Eppure qualche piccola vittoria in questi anni sono riusciti ad ottenerla. Nahr El Bared, il campo a nord di Tripoli, distrutto dall’esercito libanese nel 2007, sta risorgendo. Per la prima volta nella storia del Paese dei cedri un campo distrutto viene ricostruito. Non era successo a Sabra e a Tel Azzatahar. Il miracolo è frutto della tenacia e dell’ostinazione dei palestinesi che vivono in Libano, ma anche a Marwan Al Abd, leader del fronte popolare in Libano e responsabile per la ricostruzione. Marwan ci racconta delle difficoltà affrontate, della volontà di coinvolgere la popolazione e degli ostacoli che i paesi donatori e il governo libanese hanno frapposto al suo lavoro. Oggi il campo è ricostruito quasi per metà e i lavori vanno avanti. Marwan sottolinea le analogie con quanto accaduto sette anni fa a Nahr El Bared e quanto sta accadendo oggi in Siria e Iraq con l’Isis. «Il gruppo Fatah Al Islam, che si era nascosto in una parte del campo, non era diverso dai criminali di oggi dell’Isis. E noi palestinesi avevamo capito bene, in anticipo sui tempi, alcune caratteristiche di questo fenomeno. Non si trattava di al Qaeda, ma di qualcosa di diverso. Come altri gruppi dell’estremismo islamico però erano nati ed erano pagati da “insospettabili” di turno». Del fenomeno Isis ci parla anche il segretario generale del Partito nasseriano libanese, Osama Sa’ad. Osama ci spiega che «attualmente Isis non è operativo in Libano, anche se le idee e probabilmente alcune cellule dormienti, sono in agguato. Dobbiamo stare attenti. Noi – insiste Osama – combattiamo il sionismo, l’imperialismo e sappiamo che queste forme di oscurantismo sono figlie e complici di quegli stessi poteri». In questi giorni il Libano è un incrocio di commemorazioni, i maroniti ricordano l’uccisione di Bashir Gemayel, un omicidio dalle tinte oscure e mai chiarito, i progressisti libanesi, l’inizio della resistenza e i palestinesi Sabra e Chatila. Anche nelle ricorrenze il Libano non smette di essere il paese delle divisioni…

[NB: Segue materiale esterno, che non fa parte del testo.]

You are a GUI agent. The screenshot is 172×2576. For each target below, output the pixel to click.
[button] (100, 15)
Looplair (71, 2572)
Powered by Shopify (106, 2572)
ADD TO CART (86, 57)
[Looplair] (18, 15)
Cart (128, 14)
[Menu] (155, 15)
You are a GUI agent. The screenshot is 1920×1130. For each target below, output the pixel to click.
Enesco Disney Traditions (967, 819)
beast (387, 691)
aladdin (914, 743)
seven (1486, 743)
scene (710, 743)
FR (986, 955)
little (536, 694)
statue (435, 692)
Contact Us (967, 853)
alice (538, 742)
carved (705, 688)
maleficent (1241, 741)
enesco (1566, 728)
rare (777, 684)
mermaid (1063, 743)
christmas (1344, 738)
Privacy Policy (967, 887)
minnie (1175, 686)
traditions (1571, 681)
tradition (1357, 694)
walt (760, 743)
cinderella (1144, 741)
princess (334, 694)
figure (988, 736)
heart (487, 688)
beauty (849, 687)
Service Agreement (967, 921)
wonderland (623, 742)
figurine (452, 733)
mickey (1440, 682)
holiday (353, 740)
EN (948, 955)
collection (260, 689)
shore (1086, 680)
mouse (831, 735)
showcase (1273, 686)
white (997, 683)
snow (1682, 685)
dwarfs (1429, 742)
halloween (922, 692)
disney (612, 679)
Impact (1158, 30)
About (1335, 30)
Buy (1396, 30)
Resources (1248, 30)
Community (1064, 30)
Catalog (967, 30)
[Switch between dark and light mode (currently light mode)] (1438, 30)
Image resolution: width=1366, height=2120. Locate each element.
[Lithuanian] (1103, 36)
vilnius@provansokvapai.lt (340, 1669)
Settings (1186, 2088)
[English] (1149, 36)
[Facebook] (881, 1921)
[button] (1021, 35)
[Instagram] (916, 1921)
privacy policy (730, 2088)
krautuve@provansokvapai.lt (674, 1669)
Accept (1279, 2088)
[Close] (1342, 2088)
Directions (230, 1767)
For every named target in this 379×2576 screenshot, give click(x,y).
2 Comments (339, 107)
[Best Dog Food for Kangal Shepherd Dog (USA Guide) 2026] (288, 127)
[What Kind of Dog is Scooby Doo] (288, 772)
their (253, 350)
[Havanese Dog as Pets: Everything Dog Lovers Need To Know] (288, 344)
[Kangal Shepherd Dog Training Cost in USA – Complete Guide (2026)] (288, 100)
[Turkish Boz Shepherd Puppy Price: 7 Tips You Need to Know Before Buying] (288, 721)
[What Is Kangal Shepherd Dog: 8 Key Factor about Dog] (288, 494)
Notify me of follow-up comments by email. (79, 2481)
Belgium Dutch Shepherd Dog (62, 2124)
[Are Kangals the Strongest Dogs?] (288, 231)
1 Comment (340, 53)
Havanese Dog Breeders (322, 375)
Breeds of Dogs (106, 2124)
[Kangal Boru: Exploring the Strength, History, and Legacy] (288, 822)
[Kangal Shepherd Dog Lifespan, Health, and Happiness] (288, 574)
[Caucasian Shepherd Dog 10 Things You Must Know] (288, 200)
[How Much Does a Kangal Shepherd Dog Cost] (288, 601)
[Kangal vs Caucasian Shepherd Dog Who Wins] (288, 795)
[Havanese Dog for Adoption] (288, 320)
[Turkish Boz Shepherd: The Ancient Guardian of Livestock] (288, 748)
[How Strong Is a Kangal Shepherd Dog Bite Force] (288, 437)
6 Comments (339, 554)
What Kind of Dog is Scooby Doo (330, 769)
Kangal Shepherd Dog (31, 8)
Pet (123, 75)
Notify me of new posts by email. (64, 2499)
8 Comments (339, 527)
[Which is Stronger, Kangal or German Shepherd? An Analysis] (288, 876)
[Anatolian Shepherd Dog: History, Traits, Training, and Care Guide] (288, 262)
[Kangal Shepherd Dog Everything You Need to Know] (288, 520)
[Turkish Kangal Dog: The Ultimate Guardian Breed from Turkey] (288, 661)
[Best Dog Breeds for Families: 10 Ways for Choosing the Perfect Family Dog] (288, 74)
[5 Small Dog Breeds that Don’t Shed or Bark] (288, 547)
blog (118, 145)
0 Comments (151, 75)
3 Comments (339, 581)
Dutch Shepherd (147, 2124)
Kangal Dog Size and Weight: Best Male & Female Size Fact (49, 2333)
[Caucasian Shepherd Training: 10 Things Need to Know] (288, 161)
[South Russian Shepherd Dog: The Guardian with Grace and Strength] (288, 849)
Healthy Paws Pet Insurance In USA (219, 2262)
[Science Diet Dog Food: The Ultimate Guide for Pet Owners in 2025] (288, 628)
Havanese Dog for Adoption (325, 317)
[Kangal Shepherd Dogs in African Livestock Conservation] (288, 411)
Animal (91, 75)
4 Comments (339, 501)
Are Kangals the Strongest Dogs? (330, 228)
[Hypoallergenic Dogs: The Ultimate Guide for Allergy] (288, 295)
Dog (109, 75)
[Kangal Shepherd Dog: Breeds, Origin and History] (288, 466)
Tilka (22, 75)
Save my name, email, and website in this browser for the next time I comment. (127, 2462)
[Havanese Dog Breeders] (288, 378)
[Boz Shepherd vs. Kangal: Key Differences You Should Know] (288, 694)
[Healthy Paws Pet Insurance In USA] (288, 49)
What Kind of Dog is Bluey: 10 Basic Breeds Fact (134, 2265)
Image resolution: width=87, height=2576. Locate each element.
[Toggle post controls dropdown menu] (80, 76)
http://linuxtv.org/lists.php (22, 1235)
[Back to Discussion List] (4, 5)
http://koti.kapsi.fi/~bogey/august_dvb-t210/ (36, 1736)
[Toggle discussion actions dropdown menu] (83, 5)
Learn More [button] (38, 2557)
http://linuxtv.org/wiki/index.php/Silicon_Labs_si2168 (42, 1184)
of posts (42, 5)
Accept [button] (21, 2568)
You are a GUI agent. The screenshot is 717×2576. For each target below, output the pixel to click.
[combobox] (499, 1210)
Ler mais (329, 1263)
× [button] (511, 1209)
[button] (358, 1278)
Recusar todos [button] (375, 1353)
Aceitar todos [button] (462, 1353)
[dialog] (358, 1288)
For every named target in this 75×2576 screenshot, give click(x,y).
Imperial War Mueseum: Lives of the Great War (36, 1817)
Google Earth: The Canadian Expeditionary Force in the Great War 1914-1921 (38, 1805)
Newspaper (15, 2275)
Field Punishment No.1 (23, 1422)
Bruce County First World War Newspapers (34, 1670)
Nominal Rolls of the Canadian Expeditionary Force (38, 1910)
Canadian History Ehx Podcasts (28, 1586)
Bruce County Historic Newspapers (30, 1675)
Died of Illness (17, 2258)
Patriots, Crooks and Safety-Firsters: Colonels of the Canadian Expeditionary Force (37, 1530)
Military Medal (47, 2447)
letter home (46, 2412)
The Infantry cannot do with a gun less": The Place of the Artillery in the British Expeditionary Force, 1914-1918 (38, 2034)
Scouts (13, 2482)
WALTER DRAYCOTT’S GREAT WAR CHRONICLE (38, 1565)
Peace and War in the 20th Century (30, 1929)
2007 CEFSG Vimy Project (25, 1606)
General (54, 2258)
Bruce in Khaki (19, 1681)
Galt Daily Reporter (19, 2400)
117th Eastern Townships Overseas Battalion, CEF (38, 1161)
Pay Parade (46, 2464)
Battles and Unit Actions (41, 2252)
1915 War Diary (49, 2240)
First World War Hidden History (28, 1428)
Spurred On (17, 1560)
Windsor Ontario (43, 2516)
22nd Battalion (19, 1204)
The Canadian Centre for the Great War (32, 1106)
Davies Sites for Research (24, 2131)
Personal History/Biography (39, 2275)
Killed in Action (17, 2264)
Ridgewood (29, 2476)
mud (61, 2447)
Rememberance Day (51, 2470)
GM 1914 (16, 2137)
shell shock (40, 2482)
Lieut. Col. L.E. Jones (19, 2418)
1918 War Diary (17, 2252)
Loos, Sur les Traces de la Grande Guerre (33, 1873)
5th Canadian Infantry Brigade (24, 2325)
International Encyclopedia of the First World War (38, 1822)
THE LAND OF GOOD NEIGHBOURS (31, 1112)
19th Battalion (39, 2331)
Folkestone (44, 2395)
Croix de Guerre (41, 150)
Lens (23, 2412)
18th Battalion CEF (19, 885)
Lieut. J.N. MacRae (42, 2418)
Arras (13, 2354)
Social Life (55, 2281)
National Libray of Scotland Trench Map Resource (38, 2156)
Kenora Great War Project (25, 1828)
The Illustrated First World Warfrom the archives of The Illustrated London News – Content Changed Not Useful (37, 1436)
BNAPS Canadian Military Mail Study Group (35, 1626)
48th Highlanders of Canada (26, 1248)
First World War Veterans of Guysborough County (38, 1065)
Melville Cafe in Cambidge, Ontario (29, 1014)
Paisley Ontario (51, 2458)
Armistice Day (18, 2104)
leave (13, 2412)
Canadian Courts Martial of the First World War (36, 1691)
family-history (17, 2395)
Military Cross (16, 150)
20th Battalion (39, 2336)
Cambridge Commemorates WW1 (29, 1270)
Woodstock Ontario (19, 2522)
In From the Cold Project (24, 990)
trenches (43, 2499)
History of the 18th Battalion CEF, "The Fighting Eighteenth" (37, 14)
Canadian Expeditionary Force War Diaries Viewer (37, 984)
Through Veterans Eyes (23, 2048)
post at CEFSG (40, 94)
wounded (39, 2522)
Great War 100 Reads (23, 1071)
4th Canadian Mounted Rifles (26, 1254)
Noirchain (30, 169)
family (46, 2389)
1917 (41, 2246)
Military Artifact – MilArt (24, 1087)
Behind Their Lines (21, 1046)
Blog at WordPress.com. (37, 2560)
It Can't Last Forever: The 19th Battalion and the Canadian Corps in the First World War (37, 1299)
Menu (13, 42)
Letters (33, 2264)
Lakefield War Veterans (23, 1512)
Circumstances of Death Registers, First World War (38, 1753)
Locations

Domani ci sarà una manifestazione che culminerà nella fossa comune di Sabra. I palestinesi si stanno preparando. Si preparano le forze politiche e sociali, ma soprattutto i giovani che riempiranno quel corteo con la musica tradizionale palestinese. È anche questo un modo di lottare contro l’oscurantismo. L’arte da sempre è stato un fenomenale antidoto a chi voleva uccidere l’uomo, oggi lo è contro chi vuole uccidere l’idea stessa di Palestina. Di tutto questo è convinta Tullia, la figlia maggiore di Stefano Chiarini, che da anni è una delle colonne del Comitato per non dimenticare…: «È fondamentale essere qui, per non dimenticare quei crimini, per non lasciare soli i nostri amici palestinesi. Ma oggi lo è ancora di più dopo Gaza. Noi in Italia dobbiamo lavorare per coinvolgere chi non ha la nostra stessa sensibilità, lo vedo fra i miei coetanei (Tullia ha 20 anni) in pochi conoscono la questione palestinese e la loro sensibilità è solo superficiale e figlia del momento. Ma ogni volta che vengo qui mi pongo una domanda: forse ripongono in noi una fiducia eccessiva. Noi siamo deboli e il contesto del nostro Paese non ci aiuta. È una sensazione bruttissima». E così anche le frustrazioni ci legano e ci fanno sentire ancora più vicini al popolo palestinese.